UNESCO World Heritage Site
Minaret and Archaeological Remains of Jam
Name as inscribed on the World Heritage List
Type Cultural
Criteria ii, iii, iv
Reference 211
UNESCO region Asia-Pacific
Inscription history
Inscription 2002 (26th Session)
Endangered 2002–present
Minaret of Jam is located in Afghanistan
Location of Minaret of Jam in Afghanistan.

The Minaret of Jam is a UNESCO World Heritage Site in western Afghanistan. It is located in a remote and nearly inaccessible region of the Shahrak District, Ghor Province, next to the Hari River. The 62-metre (203 ft) high minaret[1] was built around 1190 entirely of baked bricks and is famous for its intricate brick, stucco and glazed tile decoration, which consists of alternating bands of kufic and naskhi calligraphy, geometric patterns, and verses from the Qur'an. As of 2013 the minaret remained on the list of World Heritage in Danger, under serious threat of erosion, and was not actively being preserved.[2] In 2014 the BBC reported that the tower was in imminent danger of collapse.[3]


  • Site 1
  • History 2
  • Inscriptional content 3
  • Threats 4
  • Gallery 5
  • See also 6
  • Further reading 7
  • Notes 8
  • References 9
  • External links 10


The circular minaret rests on an octagonal base; it had 2 wooden balconies and was topped by a lantern. Its formal presentation has a striking similarity to the minaret built by Masud III in Ghazni.[4] It is thought to have been a direct inspiration for the Qutub Minar in Delhi, which was also built by the Ghurid Dynasty. After the Qutub Minar in Delhi, India, which it inspired, the Minaret of Jam is the second-tallest brick minaret in the world.

The Minaret of Jam belongs to a group of around 60 minarets and towers built between the 11th and the 13th centuries in Central Asia, Iran and Afghanistan, ranging from the Kutlug Timur Minaret in Old Urgench (long considered the tallest of these still in existence) to the tower at Ghazni. The minarets are thought to have been built as symbols of Islam's victory, while other towers were simply landmarks or watchtowers.

The archaeological landscape around Jam also includes the ruins of a 'palace', fortifications, a pottery kiln and a Jewish cemetery, and has been suggested to be the remains of the lost city of Turquoise Mountain.

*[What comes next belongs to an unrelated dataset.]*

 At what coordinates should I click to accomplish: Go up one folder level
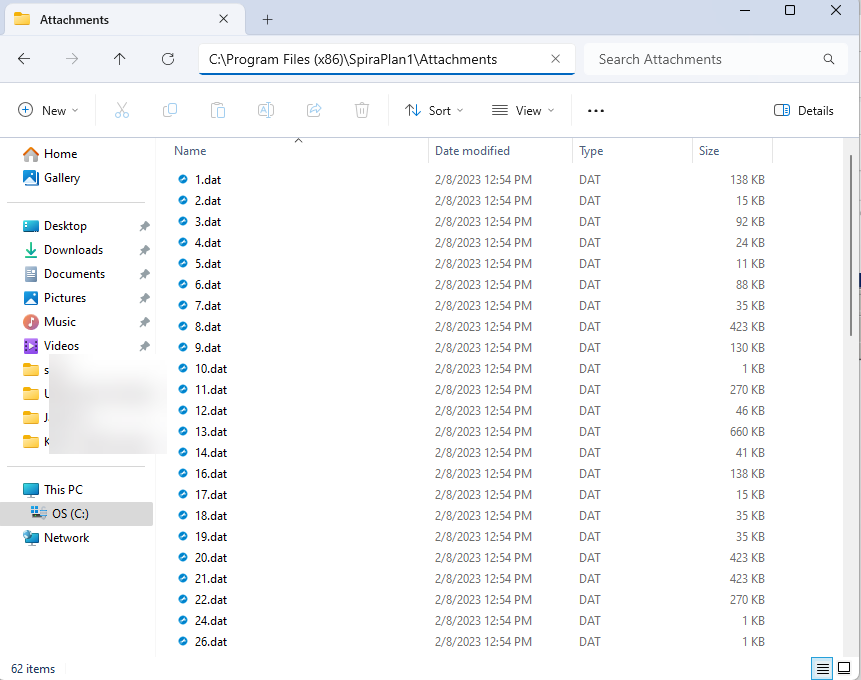120,59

The archaeological site of Jam was successfully nominated as Afghanistan's first World Heritage site in 2002. It was also inscribed in UNESCO's list of World Heritage in Danger, due to the precarious state of preservation of the minaret, and results of looting at the site. [5]

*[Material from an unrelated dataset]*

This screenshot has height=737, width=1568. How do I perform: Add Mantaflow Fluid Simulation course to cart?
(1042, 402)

Timurid conqueror Babur advances through Jam and the mountains to Kabul.

The Minaret of Jam is probably located at the site of the Ghurid Dynasty's capital, Firozkoh. During the 12th and 13th century, the Ghurids controlled what is now Afghanistan, but also parts of eastern Iran, Northern India and parts of Pakistan.[5]

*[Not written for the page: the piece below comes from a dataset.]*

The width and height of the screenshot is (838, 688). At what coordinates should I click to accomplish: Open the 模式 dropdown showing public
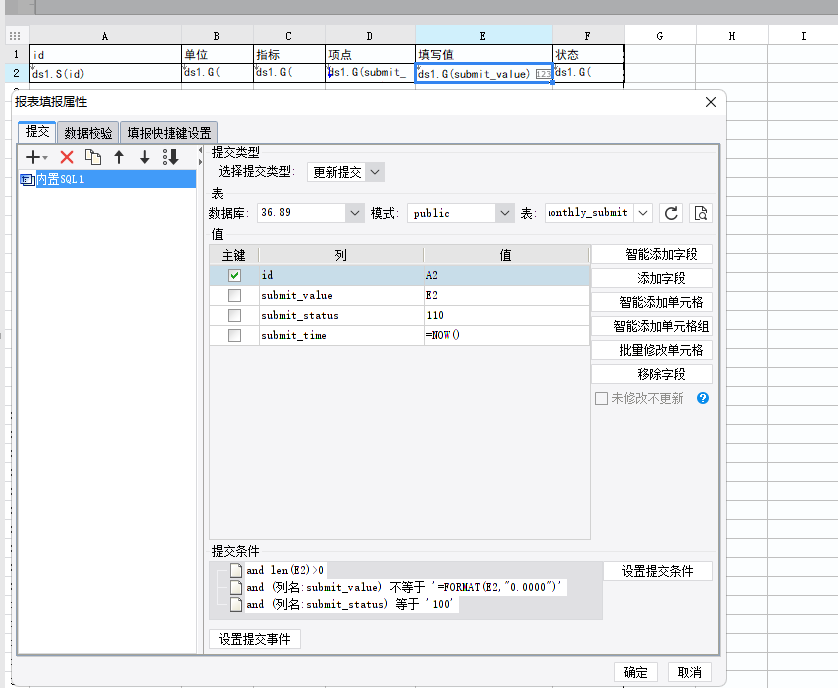click(504, 213)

The Arabic inscription dating the minaret is unclear - it could read 1193/4 or 1174/5. It could thus commemorate the victory of the Ghurid sultan Ghiyas ud-Din over the Ghaznevids in 1186 in Lahore.[6] However, Dr. Ralph Pinder-Wilson, a British Archeologist and Director of the British Institute of Afghan Studies in the 1970s wrote a major study of the Minarets of Jam and Ghazni and believed that the minaret was built to commemorate the victory of Mu'izz ad-Din, Ghiyath ud-Din's brother, over Prithviraj Chauhan which allowed for the spreading of Islam.[6] Pinder-Wilson's believed that the minaret was built in the style of the time which included a tradition of early Islamic victory towers proclaiming the conquering power of Islam.[7]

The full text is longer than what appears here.